Egypt Here and There: The Images and Architectures of National Exhibitions and Pavilions, 1926-1964
Crossing Boundaries Lecture Series
Lecture Date(s)
Speaker(s)
Moderator(s)
Language
Location
Acknowledgment
The site in central Cairo where today’s Opera House and Museum of Modern Art are located was once the country’s focal point for exhibiting national modernity. The history of the site captures a pivotal process in Egypt’s modernization: the ways in which Egyptian strategies of self-representation developed over time. In 1898 British colonial authorities held the first agricultural exhibition on the southern part of the uninhabited Gezira Island.
Following the 1919 Revolution, the site was transformed into a stage for the Egyptian government, along with financial institutions and powerful industrialists, to showcase national production in a variety of fields such as agricultural products, as well as industrial goods such as textiles. Over a period of half a century the exhibition site was altered numerous times with permanent and temporary buildings and exhibition halls. This domestic development was paralleled with Egypt’s presence in international exhibitions such as the 1939 and 1964 World’s Fairs.

__Information supplied__:
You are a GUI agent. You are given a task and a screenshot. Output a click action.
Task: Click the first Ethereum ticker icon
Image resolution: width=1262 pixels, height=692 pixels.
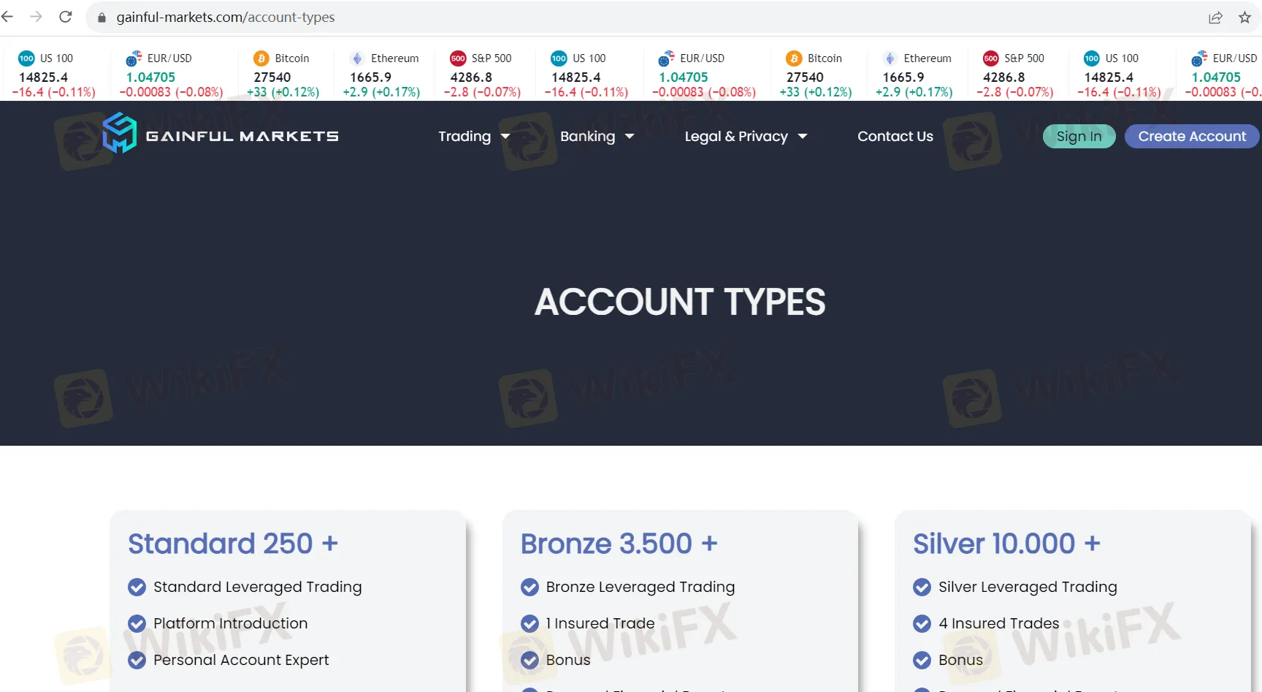click(357, 58)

__Exercises to complete__:
- 1) Translate into Spanish this sentence from the lecture description: "Over a period of half a century the exhibition site was altered numerous times with permanent and temporary buildings and exhibition halls."
- 2) Turn the paragraph of the lecture description beginning "Following the 1919 Revolution" into a short bulleted list of its main facts.
- 3) According to the lecture description, in what year did British colonial authorities hold the first agricultural exhibition on Gezira Island?
Answer using only the lecture description on Egypt's national exhibitions, not the data.

__The responses__:
- 1) A lo largo de medio siglo, el recinto de exposiciones fue modificado en numerosas ocasiones con edificios y salas de exposición permanentes y temporales.

- 2)
- After the 1919 Revolution, the Egyptian government, financial institutions and powerful industrialists used the site to showcase national production.
- The exhibits included agricultural products and industrial goods such as textiles.
- Over half a century, permanent and temporary buildings and exhibition halls altered the site many times.
- Egypt also took part in international exhibitions, including the 1939 and 1964 World's Fairs.

- 3) 1898